:: Extrait ::
★ ★ ★ ★ ★

Quelque part dans le Yunnan chinois. 3200 mètres d'altitude. Montagnes herbeuses, sans arbres. La neige couvre encore ses pentes par endroits. Un village accroché tout là-haut, dans la brume. Maisons groupées bâties en pisé aux toits de chaume. A l'intérieur, le strict minimum: rares ustensiles de cuisine, bois pour se chauffer et cuire, lits en planches. 80 familles de paysans vivent là, en presque autarcie, une rude vie de paysan. Vie collective. On mange ensemble. Les enfants sont à tous.
Seuls liens avec la lointaine Chine de l'expansion économique: l'électricité, la télévision et l'assurance-santé qui augmentera cette année de 10 yuans (environ 1,1 €), trop cher pour eux dont les maigres revenus proviennent de la vente de pommes-de-terre et du travail à "l'usine de la ville" de certains dont le père des 3 soeurs Yin-Yin, dix ans, Zhen-Zen, six ans, et Fen-Fen, quatre ans. Leur mère est partie, disparue, évaporée. Le père rentre peu souvent de sa lointaine usine. Puis il perd son emploi et reste à la maison avec ses 3 filles.

★ ★ ★ ★ ★

:: Matériel fourni ::
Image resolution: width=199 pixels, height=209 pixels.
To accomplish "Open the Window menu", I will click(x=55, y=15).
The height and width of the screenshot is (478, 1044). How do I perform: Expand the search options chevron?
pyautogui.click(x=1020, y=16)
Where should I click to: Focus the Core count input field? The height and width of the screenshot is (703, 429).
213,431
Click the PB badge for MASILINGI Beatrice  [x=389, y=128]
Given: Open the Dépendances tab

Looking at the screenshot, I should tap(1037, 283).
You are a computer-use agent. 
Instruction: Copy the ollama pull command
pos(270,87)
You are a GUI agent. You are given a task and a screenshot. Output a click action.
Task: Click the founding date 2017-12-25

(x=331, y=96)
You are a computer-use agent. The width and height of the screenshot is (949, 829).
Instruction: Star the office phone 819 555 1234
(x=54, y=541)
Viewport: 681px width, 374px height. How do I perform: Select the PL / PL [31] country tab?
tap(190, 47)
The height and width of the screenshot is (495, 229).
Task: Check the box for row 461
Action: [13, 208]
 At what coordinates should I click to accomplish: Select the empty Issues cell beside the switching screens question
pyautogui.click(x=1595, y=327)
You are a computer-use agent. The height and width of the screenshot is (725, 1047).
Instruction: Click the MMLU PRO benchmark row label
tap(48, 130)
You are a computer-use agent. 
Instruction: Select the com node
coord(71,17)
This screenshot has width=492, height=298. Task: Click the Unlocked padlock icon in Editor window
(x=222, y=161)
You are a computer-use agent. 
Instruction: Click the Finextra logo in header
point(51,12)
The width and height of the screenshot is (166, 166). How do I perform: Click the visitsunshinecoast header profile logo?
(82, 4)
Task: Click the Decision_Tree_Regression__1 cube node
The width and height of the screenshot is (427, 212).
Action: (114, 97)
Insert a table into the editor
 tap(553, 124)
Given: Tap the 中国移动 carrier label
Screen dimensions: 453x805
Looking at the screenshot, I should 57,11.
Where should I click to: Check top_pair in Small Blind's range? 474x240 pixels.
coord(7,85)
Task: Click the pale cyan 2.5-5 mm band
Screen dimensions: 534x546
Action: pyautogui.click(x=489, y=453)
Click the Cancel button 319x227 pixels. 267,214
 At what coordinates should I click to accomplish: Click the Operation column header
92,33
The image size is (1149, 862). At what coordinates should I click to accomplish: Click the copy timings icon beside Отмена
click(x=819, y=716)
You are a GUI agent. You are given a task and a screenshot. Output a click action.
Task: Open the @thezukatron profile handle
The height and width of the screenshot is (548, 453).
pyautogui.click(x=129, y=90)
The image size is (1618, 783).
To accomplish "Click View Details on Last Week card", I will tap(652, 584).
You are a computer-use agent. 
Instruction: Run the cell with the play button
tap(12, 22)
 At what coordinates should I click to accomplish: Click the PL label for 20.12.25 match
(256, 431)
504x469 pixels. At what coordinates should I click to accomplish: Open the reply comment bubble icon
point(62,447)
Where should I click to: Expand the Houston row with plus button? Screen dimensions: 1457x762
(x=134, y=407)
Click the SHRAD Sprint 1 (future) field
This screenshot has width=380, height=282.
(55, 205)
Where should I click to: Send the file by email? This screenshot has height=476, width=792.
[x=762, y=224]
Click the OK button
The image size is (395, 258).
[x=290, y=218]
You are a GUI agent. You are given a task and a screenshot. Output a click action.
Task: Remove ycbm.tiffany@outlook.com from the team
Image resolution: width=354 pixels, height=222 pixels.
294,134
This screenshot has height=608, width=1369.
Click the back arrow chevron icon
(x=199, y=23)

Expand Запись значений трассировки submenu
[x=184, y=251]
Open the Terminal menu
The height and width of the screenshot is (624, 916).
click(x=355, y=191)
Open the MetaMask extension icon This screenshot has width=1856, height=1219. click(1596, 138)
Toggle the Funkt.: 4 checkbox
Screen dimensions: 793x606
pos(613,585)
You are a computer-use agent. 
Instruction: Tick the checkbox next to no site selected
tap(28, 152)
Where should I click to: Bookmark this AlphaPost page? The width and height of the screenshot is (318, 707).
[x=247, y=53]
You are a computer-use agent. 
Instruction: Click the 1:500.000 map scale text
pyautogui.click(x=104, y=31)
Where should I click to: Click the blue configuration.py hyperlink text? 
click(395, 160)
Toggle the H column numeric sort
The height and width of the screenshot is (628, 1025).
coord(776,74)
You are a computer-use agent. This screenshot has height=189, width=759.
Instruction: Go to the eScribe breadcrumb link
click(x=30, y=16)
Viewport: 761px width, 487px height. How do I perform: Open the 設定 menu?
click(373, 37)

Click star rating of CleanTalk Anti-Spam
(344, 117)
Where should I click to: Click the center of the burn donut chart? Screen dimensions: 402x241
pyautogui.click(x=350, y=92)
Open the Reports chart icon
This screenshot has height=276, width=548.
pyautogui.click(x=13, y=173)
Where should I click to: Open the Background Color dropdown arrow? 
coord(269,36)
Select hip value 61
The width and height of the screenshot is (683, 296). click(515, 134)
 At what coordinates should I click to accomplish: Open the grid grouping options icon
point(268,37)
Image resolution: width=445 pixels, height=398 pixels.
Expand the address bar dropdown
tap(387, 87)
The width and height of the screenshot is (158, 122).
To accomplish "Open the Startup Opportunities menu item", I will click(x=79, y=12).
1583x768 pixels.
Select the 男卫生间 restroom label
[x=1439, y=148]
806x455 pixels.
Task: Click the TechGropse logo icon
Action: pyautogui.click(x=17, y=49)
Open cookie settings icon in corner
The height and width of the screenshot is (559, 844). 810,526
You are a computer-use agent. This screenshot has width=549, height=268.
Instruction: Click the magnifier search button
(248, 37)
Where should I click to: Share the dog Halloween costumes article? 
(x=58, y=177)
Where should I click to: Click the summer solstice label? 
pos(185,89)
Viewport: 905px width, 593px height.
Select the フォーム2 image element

★ ★ ★ ★ ★

:: Consigne 1 ::
Citez fidèlement le passage de l'extrait qui s'ouvre sur les mots « Quelque part dans » et s'achève sur « sont à tous. ».
:: Consigne 2 ::
Prolongez le récit consacré au village de montagne du Yunnan en reprenant après sa dernière phrase.

:: Réponse 1 ::
Quelque part dans le Yunnan chinois. 3200 mètres d'altitude. Montagnes herbeuses, sans arbres. La neige couvre encore ses pentes par endroits. Un village accroché tout là-haut, dans la brume. Maisons groupées bâties en pisé aux toits de chaume. A l'intérieur, le strict minimum: rares ustensiles de cuisine, bois pour se chauffer et cuire, lits en planches. 80 familles de paysans vivent là, en presque autarcie, une rude vie de paysan. Vie collective. On mange ensemble. Les enfants sont à tous.

:: Réponse 2 ::
La caméra filme leurs occupations quotidiennes. La plus active, c'est Yin-Yin. C'est l'enfant que Wang Bing filme constamment. Pas d'oisiveté pour elle mais au contraire des tâches domestiques et agricoles qui l'accapare une grande partie de la journée. Cette fillette est d'une certaine façon déjà adulte. Seule sa mignonne frimousse est celle d'une enfant. Ses travaux, ses gestes ses préoccupations, ses responsabilités sont ceux d'une grande personne: préparer les repas, nettoyer, laver le linge, épouiller la tête de Fen-Fen, ranger, s'occuper des animaux domestiques, couper de l'herbe, aller chercher, porter,...

Peu de paroles dans ce film. La vie est trop rudimentaire et dure pour bavarder. Seul le vent joue sa musique lancinante.

Il y a de belles scènes comme celle où les fillettes abaissent les bambous pour que les chèvres broutent les feuilles de la cime. On voit la petite Fen-Fen qui pousse de tout son poids les tiges vers le bas. La recherche des poux dans les cheveux et les cols de chemises. La préparation du repas.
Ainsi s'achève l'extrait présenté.